10万年問題
10万年問題(英: 100 ka problem, 100 ky problem)とは、気候変動サイクルの原因を軌道強制に求めるミランコビッチ仮説の難点として指摘されてきた問題である。過去80万年にわたって復元された温度の地質記録と、地球軌道の変化に基づく日射量変動に齟齬があることをいう[1]。
地球が受ける日射量は、地球軌道の周期変動によりおよそ2万1000年、4万年、10万年、40万年の周期性を持っている(ミランコビッチ・サイクル)。太陽エネルギー入射量のこのような変化は地球に気候変化をもたらしうるもので、特に氷期の開始時期と終了時期を決定する主要因だと考えられている。その氷期サイクルの周期は過去100万年にわたっておよそ10万年であった。ミランコビッチ・サイクルには軌道離心率の変動に由来する10万年の周期性が存在するものの、日射量変動に対する離心率の寄与はもともと小さく、歳差や赤道傾斜の1–2%にすぎない[2]。したがって氷期サイクルの周期に明確な説明を与えられないというのが10万年問題である。また関連して、過去120万年にわたる温度の地質記録に離心率由来の40万年周期が見られないことを「40万年問題」という[3]。

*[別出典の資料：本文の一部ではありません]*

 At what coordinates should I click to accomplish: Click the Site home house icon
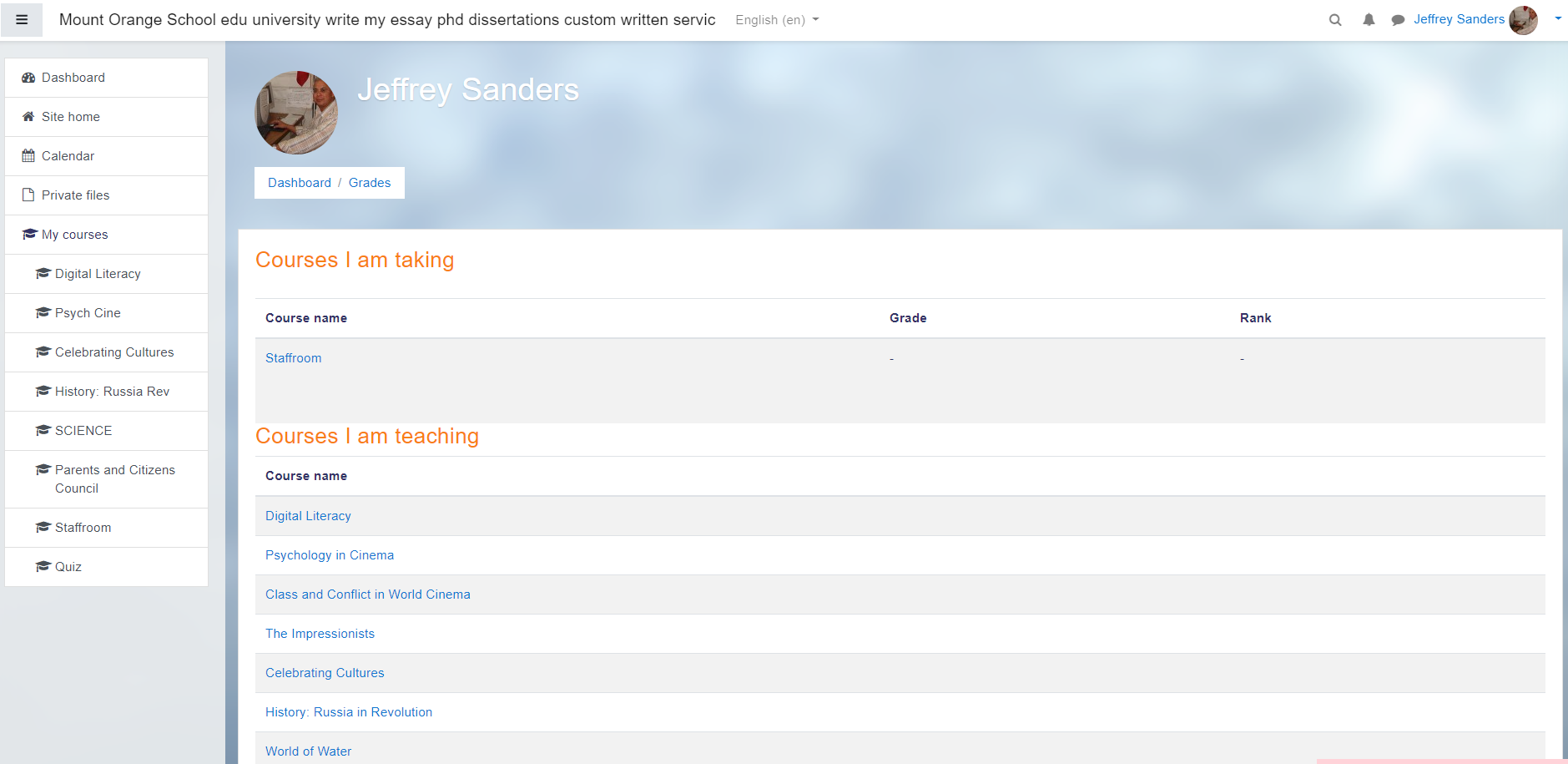(28, 117)
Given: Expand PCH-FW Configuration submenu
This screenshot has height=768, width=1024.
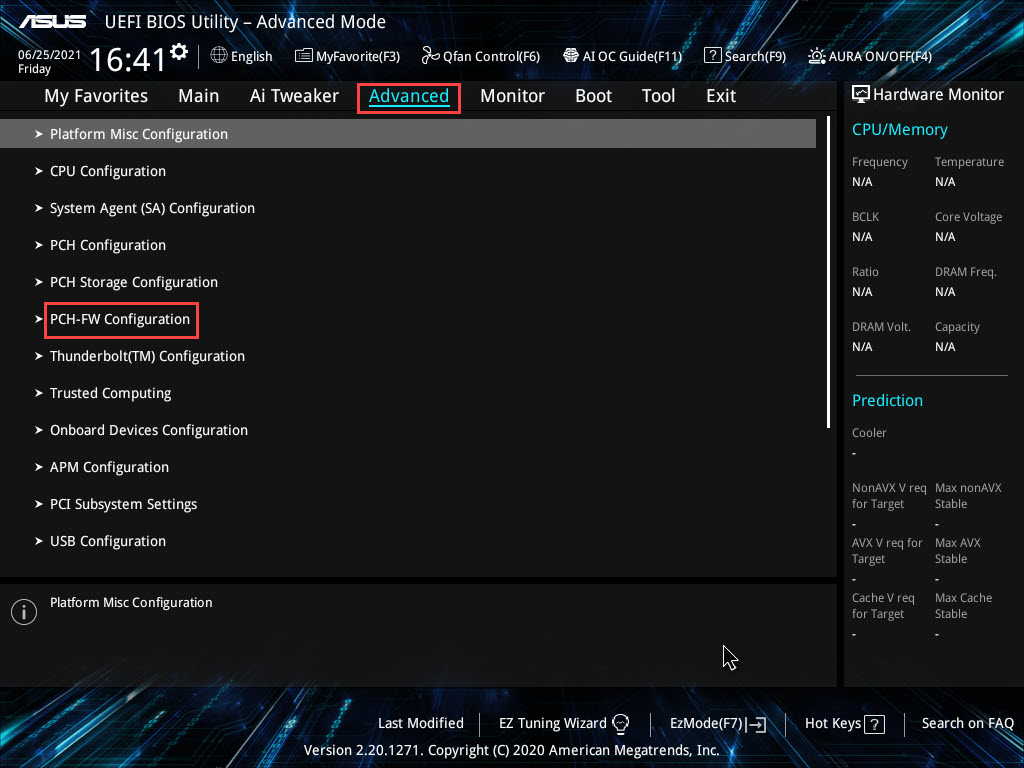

より古い時代には氷期の卓越周期は10万年ではなく4万1千年であった。約80万年前に起きた氷期周期レジームの移り変わりは中期更新世遷移と呼ばれ、こちらも理由が明らかになっていない。近年の研究では、二酸化炭素の減少傾向と氷河によるレゴリスの除去を考慮に入れた数値シミュレーションでこの遷移が再現されている[4]。
10万年周期の認知
[編集]地球の公転軌道や歳差の変動が極地への日照量に影響を与え、その結果として氷期と間氷期の繰り返しが生じるという見方は、20世紀の初めにはすでに形成されていた[5]。1920–30年代にはミランコビッチによって軌道変動に基づく日射量サイクルが定量的に求められた。1970年代までに地質学的な気候変動指標の研究が進み、時系列で記録されたデータから周期性を読み取るスペクトル解析の手法が確立すると、日射量のミランコビッチ・サイクルと氷期サイクルの関連性は広く認められるようになった[5]。その中で10万年周期の問題もまた浮上してきた[6]。ElkibbiとRialは2001年に、ミランコビッチの軌道強制モデルが持つ5つの難点の1つとして10万年の周期性を挙げた[7]。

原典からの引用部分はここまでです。